• ASSIGNMENT: Word for word, retype the records below.

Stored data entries
════════
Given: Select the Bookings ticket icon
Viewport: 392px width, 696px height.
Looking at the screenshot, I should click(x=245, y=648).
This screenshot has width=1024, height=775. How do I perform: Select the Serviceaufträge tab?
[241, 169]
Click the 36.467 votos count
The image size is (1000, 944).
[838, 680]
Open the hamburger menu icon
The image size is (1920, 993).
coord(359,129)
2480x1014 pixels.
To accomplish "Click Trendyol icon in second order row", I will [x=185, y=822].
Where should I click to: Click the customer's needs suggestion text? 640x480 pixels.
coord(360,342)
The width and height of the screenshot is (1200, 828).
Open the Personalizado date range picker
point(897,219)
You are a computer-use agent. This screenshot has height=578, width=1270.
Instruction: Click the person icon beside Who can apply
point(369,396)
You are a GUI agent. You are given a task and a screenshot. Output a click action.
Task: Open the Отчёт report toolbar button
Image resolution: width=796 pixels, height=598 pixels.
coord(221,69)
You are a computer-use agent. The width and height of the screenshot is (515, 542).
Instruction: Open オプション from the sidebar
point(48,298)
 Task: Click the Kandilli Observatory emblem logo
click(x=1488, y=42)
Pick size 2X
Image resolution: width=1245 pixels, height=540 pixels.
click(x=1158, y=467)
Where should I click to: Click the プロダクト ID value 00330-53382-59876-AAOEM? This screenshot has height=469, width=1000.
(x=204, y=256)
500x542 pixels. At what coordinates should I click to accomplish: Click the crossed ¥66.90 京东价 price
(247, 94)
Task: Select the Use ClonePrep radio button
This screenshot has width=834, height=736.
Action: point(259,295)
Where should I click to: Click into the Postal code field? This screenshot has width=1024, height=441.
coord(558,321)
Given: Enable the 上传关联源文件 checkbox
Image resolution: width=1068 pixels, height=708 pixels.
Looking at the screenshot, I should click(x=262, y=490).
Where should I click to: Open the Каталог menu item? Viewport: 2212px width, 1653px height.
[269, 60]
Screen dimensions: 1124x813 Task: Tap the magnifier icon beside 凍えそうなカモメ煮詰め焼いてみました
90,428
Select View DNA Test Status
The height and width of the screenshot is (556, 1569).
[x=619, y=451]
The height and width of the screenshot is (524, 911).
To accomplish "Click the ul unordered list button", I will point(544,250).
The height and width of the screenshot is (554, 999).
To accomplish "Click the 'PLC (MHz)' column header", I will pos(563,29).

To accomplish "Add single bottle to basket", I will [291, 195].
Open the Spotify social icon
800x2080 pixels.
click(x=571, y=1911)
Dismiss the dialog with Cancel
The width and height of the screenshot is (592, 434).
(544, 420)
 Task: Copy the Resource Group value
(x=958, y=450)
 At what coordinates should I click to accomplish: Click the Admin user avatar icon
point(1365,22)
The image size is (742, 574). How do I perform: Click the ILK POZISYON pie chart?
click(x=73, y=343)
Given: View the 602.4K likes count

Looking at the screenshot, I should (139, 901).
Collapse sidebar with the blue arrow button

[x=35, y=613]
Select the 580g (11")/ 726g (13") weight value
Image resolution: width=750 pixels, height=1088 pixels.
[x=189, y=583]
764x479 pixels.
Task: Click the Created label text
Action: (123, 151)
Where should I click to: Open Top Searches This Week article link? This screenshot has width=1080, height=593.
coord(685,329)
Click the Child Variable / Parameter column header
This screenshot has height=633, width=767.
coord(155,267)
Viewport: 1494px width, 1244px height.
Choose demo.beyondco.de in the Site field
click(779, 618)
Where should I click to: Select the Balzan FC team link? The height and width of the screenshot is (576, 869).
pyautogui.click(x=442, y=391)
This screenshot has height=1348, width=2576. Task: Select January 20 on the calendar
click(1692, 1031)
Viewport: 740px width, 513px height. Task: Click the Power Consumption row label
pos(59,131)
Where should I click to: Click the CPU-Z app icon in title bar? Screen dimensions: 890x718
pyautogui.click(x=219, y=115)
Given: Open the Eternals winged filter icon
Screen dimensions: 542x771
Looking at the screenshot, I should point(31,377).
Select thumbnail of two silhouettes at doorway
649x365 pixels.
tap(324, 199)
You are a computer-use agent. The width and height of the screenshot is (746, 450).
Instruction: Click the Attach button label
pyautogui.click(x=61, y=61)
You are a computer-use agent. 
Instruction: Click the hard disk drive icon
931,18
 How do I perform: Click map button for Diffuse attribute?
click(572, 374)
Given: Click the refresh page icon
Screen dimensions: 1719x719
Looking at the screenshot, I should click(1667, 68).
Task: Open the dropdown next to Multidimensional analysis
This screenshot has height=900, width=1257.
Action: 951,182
════════
• SOLVED PROBLEM:
Given: Select the Bookings ticket icon
Viewport: 392px width, 696px height.
Looking at the screenshot, I should click(x=245, y=648).
This screenshot has width=1024, height=775. How do I perform: Select the Serviceaufträge tab?
[241, 169]
Click the 36.467 votos count
The image size is (1000, 944).
[838, 680]
Open the hamburger menu icon
The image size is (1920, 993).
coord(359,129)
2480x1014 pixels.
To accomplish "Click Trendyol icon in second order row", I will [x=185, y=822].
Where should I click to: Click the customer's needs suggestion text? 640x480 pixels.
coord(360,342)
The width and height of the screenshot is (1200, 828).
Open the Personalizado date range picker
point(897,219)
You are a computer-use agent. This screenshot has height=578, width=1270.
Instruction: Click the person icon beside Who can apply
point(369,396)
You are a GUI agent. You are given a task and a screenshot. Output a click action.
Task: Open the Отчёт report toolbar button
Image resolution: width=796 pixels, height=598 pixels.
coord(221,69)
You are a computer-use agent. The width and height of the screenshot is (515, 542).
Instruction: Open オプション from the sidebar
point(48,298)
 Task: Click the Kandilli Observatory emblem logo
click(x=1488, y=42)
Pick size 2X
Image resolution: width=1245 pixels, height=540 pixels.
click(x=1158, y=467)
Where should I click to: Click the プロダクト ID value 00330-53382-59876-AAOEM? This screenshot has height=469, width=1000.
(x=204, y=256)
500x542 pixels. At what coordinates should I click to accomplish: Click the crossed ¥66.90 京东价 price
(247, 94)
Task: Select the Use ClonePrep radio button
This screenshot has width=834, height=736.
Action: point(259,295)
Where should I click to: Click into the Postal code field? This screenshot has width=1024, height=441.
coord(558,321)
Given: Enable the 上传关联源文件 checkbox
Image resolution: width=1068 pixels, height=708 pixels.
Looking at the screenshot, I should click(x=262, y=490).
Where should I click to: Open the Каталог menu item? Viewport: 2212px width, 1653px height.
[269, 60]
Screen dimensions: 1124x813 Task: Tap the magnifier icon beside 凍えそうなカモメ煮詰め焼いてみました
90,428
Select View DNA Test Status
The height and width of the screenshot is (556, 1569).
[x=619, y=451]
The height and width of the screenshot is (524, 911).
To accomplish "Click the ul unordered list button", I will point(544,250).
The height and width of the screenshot is (554, 999).
To accomplish "Click the 'PLC (MHz)' column header", I will pos(563,29).

To accomplish "Add single bottle to basket", I will [291, 195].
Open the Spotify social icon
800x2080 pixels.
click(x=571, y=1911)
Dismiss the dialog with Cancel
The width and height of the screenshot is (592, 434).
(544, 420)
 Task: Copy the Resource Group value
(x=958, y=450)
 At what coordinates should I click to accomplish: Click the Admin user avatar icon
point(1365,22)
The image size is (742, 574). How do I perform: Click the ILK POZISYON pie chart?
click(x=73, y=343)
Given: View the 602.4K likes count

Looking at the screenshot, I should (139, 901).
Collapse sidebar with the blue arrow button

[x=35, y=613]
Select the 580g (11")/ 726g (13") weight value
Image resolution: width=750 pixels, height=1088 pixels.
[x=189, y=583]
764x479 pixels.
Task: Click the Created label text
Action: (123, 151)
Where should I click to: Open Top Searches This Week article link? This screenshot has width=1080, height=593.
coord(685,329)
Click the Child Variable / Parameter column header
This screenshot has height=633, width=767.
coord(155,267)
Viewport: 1494px width, 1244px height.
Choose demo.beyondco.de in the Site field
click(779, 618)
Where should I click to: Select the Balzan FC team link? The height and width of the screenshot is (576, 869).
pyautogui.click(x=442, y=391)
This screenshot has height=1348, width=2576. Task: Select January 20 on the calendar
click(1692, 1031)
Viewport: 740px width, 513px height. Task: Click the Power Consumption row label
pos(59,131)
Where should I click to: Click the CPU-Z app icon in title bar? Screen dimensions: 890x718
pyautogui.click(x=219, y=115)
Given: Open the Eternals winged filter icon
Screen dimensions: 542x771
Looking at the screenshot, I should point(31,377).
Select thumbnail of two silhouettes at doorway
649x365 pixels.
tap(324, 199)
You are a computer-use agent. The width and height of the screenshot is (746, 450).
Instruction: Click the Attach button label
pyautogui.click(x=61, y=61)
You are a computer-use agent. 
Instruction: Click the hard disk drive icon
931,18
 How do I perform: Click map button for Diffuse attribute?
click(572, 374)
Given: Click the refresh page icon
Screen dimensions: 1719x719
Looking at the screenshot, I should click(1667, 68).
Task: Open the dropdown next to Multidimensional analysis
This screenshot has height=900, width=1257.
Action: 951,182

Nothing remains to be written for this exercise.